Belief in the myth of privilege prevents people like Coates, Touré, and their white (guilty) liberal allies in the media from seeing anything but a dog whistle in Mark Cuban’s frank but ill-advised comment about crossing the street when he sees a “black kid in a hoodie at night.”
It is difficult to eliminate emotion from discussions like this, which may explain why white liberal commentators who have weighed in so far on Coates’s essay have been unserious in their responses. Matthew Yglesias, writing at Vox, acknowledges that Coates calls “for a moral reckoning with the legacy of white supremacy in America.” He then promptly tosses his own moral compass out the window and offers this modest proposal:
The more wonkishly inclined might prefer a specific proposal, so here’s a place to start: we could close the wealth gap between black households and white households by directing the Federal Reserve to print $55 billion a month for 25 months and divide the proceeds evenly among every African-American.
Yeah, that would work like a charm. (Yes, I am aware that Yglesias goes on to attempt an explanation for how his proposal is economically feasible, but his understanding of economics leaves more to be desired than his understanding of race relations.)
A second attempt at explaining why Coates’s essay is a game changer and why conservatives will never get it is delivered by Isaac Chotiner at the New Republic. His contribution consists of seven bullet points that he culled from a debate on reparations that occurred on the “Steve Malzberg Show” on radio. The seven points, Chotiner claims, represent “pathologies” used by those on the right to dismiss racial complaints.

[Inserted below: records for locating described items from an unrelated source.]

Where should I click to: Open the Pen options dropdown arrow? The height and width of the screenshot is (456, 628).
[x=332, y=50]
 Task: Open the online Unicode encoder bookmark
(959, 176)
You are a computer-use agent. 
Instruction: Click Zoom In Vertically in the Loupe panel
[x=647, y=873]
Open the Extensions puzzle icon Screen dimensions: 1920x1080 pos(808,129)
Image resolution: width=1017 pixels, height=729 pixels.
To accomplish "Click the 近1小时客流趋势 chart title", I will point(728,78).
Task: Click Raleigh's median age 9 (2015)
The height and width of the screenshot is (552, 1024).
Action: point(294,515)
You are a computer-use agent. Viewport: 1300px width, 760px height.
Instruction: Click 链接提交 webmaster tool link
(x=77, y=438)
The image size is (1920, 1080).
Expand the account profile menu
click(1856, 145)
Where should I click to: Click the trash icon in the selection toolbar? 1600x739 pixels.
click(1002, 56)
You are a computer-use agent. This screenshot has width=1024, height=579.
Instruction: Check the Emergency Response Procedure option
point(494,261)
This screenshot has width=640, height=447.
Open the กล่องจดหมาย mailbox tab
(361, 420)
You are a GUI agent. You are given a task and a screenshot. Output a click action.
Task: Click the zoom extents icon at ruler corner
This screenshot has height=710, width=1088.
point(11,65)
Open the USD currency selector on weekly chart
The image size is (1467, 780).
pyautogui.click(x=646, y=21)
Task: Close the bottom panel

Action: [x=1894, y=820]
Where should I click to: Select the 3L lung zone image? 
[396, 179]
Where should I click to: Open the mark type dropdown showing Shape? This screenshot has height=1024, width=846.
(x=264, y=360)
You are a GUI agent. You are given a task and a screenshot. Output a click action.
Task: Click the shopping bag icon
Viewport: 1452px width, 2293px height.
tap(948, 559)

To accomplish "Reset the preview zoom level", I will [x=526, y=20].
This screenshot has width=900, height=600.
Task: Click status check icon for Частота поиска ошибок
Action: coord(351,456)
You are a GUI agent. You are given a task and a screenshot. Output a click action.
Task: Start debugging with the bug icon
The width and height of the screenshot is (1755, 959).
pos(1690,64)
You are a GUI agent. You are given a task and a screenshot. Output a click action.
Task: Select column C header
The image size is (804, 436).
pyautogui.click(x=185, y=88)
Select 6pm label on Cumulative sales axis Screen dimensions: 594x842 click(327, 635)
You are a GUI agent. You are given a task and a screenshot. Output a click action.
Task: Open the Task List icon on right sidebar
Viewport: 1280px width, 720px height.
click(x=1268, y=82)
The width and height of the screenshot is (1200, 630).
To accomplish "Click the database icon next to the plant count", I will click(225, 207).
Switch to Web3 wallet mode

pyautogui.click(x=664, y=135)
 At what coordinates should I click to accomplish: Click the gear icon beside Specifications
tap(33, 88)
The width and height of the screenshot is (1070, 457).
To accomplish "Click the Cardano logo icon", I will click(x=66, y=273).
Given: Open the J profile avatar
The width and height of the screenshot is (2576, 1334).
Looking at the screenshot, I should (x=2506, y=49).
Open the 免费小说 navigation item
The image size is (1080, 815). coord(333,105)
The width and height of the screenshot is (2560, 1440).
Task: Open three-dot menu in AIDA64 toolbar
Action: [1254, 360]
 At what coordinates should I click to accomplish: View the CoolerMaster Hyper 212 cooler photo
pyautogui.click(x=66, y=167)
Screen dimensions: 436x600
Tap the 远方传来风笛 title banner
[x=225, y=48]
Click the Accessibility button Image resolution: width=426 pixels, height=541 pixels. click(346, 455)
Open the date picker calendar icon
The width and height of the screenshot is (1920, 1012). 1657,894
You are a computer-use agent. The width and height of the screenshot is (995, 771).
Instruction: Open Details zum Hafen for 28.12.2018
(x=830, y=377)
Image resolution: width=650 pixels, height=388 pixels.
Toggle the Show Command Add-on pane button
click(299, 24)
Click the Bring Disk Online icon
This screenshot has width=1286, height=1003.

In the interests of space, I will treat only the first, which is representative. Chotiner writes, “Malzberg began by stating that Obama would be in favor of reparations “if he could.” Chotiner counters by insisting that Obama has said “he is opposed to reparations.” His evidence is a Huffington Post article from Aug. 2, 2008 that quotes Obama as saying:
I have said in the past — and I’ll repeat again — that the best reparations we can provide are good schools in the inner city and jobs for people who are unemployed.
I’m not sure I would call that a flat-out rejection, as Chotiner does, but let’s give the devil his due and acknowledge that Obama expressed opposition to reparations. But that was on the campaign trail, and it was six years ago. Is Chotiner expecting us to accept a statement Obama made then as a reflection of his position now? Does Chotiner not allow for the possibility that the president has “evolved” on the topic as he did on gay marriage over the space of several months?
The larger point is that Barack Obama can’t be separated from any conversation on race primarily because he has insinuated himself into such conversations and initiated several. In his lamentations over the death of Trayvon Martin, no one made the observation on Obama’s behalf that a putative son of his would resemble the slain teen. He brought that up himself — and on himself. And he has done it repeatedly.
If race relations under the first black president haven’t grown worse, they certainly haven’t improved. Obama bears some measure of blame for this stasis, but he is not alone. As Robert Tracinski wrote at the Federalist last month:
Barack Obama’s presidency is failing.
[,,,]
So the left is doing what they always do when their policies fail: make everything about race, instead. If the Obama presidency itself is what’s failing, then his whole presidency — the one that was supposed to usher in a post-racial era — must be all about race, too.
These are the same people now who are rallying behind Ta-Nahesi Coates and even Touré, whose comment is obscene and indefensible. Vicious circle much?